[Records — start]

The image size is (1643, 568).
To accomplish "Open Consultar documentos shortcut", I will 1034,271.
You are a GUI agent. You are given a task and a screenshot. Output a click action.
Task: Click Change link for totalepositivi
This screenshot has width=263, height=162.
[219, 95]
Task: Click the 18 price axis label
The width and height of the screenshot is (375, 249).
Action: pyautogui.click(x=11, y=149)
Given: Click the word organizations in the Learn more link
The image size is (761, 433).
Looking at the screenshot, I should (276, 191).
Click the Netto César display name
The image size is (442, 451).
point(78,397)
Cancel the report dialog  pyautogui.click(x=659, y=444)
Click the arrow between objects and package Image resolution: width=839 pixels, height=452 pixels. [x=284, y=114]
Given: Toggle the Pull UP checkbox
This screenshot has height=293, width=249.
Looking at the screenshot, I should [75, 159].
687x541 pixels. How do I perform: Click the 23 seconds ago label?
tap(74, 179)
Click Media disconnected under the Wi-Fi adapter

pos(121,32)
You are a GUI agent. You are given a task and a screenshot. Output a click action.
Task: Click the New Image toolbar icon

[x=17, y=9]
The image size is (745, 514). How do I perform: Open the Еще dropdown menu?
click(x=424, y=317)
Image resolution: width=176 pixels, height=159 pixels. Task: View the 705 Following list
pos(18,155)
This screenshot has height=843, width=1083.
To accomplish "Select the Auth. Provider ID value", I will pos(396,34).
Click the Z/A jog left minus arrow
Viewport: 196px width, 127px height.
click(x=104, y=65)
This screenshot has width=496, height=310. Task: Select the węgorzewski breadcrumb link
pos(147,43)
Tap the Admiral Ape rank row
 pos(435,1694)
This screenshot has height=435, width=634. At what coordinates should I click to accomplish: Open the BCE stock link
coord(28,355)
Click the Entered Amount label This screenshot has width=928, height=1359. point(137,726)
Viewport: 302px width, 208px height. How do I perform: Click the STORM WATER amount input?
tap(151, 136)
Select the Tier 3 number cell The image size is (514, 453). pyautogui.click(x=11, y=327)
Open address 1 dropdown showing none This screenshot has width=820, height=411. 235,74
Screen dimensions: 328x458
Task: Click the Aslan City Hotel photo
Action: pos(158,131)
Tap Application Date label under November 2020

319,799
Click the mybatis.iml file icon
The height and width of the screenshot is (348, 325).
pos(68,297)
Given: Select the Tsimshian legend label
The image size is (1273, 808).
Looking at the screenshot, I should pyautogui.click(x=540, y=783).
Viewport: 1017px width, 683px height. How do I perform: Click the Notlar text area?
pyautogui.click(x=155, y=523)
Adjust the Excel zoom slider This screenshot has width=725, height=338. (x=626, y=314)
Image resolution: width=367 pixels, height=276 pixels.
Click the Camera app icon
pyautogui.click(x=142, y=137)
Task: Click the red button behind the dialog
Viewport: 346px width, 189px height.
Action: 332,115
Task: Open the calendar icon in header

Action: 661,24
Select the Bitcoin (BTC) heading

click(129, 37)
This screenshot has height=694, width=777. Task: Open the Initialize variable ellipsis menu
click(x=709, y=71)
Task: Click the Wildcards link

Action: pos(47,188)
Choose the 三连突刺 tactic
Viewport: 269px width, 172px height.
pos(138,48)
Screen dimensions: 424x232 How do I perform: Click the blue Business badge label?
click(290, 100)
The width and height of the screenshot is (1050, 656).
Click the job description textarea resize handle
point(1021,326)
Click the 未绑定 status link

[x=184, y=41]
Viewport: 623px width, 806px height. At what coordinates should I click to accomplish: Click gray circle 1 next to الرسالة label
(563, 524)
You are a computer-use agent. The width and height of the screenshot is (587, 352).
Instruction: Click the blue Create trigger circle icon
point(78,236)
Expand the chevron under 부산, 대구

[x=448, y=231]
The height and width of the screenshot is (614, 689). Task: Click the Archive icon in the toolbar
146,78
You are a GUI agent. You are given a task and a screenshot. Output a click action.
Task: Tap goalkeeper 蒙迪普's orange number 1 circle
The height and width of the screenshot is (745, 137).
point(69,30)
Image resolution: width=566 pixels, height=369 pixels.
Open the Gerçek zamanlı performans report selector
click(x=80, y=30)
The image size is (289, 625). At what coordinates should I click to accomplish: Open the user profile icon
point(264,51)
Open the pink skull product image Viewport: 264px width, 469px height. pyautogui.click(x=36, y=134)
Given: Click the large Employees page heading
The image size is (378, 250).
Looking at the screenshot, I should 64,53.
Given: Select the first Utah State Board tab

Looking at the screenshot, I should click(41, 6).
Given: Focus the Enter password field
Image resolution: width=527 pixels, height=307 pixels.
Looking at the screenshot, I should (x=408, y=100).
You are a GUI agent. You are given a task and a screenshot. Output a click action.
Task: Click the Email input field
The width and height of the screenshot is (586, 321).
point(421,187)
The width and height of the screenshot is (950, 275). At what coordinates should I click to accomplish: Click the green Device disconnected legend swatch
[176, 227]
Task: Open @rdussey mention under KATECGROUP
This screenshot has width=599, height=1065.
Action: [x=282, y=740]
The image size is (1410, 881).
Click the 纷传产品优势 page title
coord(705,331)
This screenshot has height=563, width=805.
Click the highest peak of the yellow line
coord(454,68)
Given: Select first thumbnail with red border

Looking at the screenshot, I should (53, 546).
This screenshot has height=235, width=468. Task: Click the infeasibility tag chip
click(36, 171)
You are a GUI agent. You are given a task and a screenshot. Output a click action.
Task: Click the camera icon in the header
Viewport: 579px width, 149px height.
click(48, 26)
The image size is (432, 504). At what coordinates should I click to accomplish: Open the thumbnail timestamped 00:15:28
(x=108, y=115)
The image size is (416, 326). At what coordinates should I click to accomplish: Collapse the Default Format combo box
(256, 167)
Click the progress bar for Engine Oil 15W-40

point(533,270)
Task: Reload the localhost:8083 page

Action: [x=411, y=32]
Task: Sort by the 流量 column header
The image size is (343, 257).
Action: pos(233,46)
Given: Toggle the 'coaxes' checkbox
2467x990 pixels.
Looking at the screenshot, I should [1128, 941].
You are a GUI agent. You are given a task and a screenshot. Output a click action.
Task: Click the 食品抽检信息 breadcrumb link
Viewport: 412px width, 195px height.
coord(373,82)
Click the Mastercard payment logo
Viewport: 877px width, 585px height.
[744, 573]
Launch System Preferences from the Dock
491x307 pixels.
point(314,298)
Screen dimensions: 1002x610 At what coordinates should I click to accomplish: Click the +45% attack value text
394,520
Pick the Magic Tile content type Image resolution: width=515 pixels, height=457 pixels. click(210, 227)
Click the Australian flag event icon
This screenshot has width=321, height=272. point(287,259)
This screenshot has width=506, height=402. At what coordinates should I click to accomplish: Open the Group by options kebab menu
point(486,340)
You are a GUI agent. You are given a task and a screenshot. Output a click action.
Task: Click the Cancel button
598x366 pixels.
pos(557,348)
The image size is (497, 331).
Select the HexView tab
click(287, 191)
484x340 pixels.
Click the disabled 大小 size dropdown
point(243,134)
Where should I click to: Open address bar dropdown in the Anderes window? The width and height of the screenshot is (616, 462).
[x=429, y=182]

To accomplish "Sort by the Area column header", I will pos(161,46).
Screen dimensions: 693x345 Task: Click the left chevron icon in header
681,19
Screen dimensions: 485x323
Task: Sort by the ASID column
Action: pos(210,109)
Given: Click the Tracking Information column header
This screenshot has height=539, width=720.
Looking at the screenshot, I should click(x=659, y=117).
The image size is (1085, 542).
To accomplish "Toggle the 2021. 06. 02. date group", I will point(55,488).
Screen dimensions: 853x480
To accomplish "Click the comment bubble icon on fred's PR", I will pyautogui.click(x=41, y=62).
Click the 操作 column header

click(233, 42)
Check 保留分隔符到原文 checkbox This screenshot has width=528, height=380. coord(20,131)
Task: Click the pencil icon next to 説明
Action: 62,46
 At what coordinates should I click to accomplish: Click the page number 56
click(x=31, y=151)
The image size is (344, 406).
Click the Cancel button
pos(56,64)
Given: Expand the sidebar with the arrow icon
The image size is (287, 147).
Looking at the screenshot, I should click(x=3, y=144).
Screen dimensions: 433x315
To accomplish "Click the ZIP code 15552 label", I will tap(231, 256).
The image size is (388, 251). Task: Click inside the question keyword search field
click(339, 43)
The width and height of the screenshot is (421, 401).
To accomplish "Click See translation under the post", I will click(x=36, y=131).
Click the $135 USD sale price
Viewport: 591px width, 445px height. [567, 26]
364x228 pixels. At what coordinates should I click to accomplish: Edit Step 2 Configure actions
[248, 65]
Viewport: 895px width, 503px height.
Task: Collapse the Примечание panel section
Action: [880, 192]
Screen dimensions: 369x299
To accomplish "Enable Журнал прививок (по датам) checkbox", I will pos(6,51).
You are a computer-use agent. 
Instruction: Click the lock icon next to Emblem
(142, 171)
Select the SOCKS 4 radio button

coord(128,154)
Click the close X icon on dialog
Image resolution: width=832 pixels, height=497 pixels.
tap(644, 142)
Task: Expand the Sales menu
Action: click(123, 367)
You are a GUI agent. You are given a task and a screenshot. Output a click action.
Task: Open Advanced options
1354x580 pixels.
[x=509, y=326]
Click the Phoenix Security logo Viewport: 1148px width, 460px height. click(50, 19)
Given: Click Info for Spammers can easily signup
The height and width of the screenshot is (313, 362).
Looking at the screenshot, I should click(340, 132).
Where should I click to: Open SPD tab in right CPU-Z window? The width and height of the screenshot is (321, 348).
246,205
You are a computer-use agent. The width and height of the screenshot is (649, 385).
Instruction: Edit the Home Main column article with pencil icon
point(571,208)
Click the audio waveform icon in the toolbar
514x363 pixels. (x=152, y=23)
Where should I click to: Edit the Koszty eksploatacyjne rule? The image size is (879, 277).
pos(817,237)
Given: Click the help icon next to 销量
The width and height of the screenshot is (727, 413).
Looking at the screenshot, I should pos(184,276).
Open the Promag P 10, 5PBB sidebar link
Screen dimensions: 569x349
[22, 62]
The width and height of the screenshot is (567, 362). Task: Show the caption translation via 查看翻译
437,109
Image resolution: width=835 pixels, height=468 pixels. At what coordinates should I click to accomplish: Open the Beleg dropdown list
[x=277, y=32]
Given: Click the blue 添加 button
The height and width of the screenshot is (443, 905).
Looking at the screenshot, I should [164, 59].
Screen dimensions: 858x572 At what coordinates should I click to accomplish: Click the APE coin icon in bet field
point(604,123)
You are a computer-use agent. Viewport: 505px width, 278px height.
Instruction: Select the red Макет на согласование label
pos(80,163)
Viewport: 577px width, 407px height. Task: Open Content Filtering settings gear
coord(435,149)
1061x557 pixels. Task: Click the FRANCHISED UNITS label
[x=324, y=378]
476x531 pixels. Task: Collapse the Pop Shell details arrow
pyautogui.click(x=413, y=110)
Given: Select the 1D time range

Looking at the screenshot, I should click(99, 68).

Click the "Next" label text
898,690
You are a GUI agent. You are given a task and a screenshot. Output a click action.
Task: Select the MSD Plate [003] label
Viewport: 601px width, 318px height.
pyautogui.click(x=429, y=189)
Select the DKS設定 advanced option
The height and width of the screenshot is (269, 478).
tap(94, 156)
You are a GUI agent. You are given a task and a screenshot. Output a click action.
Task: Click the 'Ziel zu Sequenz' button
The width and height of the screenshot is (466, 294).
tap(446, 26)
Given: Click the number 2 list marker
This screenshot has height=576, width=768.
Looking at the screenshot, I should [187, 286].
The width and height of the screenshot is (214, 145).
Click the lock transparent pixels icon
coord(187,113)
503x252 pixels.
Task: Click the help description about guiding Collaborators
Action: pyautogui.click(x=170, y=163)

[Records — finish]

Exercise aim: Gather each line of the records holding the string "computer".

Your solution:
You are a computer-use agent. The width and height of the screenshot is (587, 352).
You are a computer-use agent. 
You are a computer-use agent. The width and height of the screenshot is (649, 385).
You are a computer-use agent. Viewport: 505px width, 278px height.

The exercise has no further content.